STATED TASK> Extract every line of the records that contains the string "icon". Matches must have the same letter case.

THE DATA>
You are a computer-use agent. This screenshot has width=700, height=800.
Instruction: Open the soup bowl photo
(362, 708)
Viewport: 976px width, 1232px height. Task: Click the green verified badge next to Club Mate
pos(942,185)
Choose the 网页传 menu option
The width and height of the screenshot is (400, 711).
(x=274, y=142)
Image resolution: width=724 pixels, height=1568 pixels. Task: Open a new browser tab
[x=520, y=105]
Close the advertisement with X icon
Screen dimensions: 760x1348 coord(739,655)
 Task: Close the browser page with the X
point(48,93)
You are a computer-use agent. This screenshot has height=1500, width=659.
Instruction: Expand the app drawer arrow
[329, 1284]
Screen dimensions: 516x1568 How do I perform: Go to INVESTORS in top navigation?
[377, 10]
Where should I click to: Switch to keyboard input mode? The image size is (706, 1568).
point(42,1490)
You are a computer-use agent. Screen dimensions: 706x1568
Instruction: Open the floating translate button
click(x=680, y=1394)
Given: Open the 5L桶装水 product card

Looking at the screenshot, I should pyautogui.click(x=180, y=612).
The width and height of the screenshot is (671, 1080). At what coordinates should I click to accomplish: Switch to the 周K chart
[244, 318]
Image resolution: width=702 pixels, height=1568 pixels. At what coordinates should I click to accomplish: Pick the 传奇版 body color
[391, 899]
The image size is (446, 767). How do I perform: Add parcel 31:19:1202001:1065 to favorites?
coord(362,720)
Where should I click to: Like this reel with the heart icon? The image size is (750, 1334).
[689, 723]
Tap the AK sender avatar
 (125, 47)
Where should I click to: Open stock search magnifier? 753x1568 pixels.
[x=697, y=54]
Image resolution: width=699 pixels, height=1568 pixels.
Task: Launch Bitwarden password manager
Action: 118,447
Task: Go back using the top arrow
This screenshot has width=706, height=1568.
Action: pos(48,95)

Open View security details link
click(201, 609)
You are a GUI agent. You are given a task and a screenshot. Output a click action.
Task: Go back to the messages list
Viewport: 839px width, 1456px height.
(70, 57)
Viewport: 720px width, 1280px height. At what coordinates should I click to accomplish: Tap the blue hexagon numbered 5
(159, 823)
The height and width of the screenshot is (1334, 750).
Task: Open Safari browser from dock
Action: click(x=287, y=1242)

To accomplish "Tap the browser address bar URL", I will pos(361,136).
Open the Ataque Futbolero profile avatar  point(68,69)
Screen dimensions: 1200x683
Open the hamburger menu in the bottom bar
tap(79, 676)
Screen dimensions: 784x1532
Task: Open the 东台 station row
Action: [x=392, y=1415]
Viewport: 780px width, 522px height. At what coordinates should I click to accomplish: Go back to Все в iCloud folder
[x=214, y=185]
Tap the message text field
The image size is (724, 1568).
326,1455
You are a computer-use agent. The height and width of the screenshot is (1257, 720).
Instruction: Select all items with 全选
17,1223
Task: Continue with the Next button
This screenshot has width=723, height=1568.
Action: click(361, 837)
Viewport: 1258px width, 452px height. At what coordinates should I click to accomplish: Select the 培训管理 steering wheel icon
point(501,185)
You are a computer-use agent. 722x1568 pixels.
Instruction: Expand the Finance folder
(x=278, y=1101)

COMPLETED TASK>
Close the advertisement with X icon
Where should I click to: Like this reel with the heart icon? The image size is (750, 1334).
Viewport: 1258px width, 452px height. At what coordinates should I click to accomplish: Select the 培训管理 steering wheel icon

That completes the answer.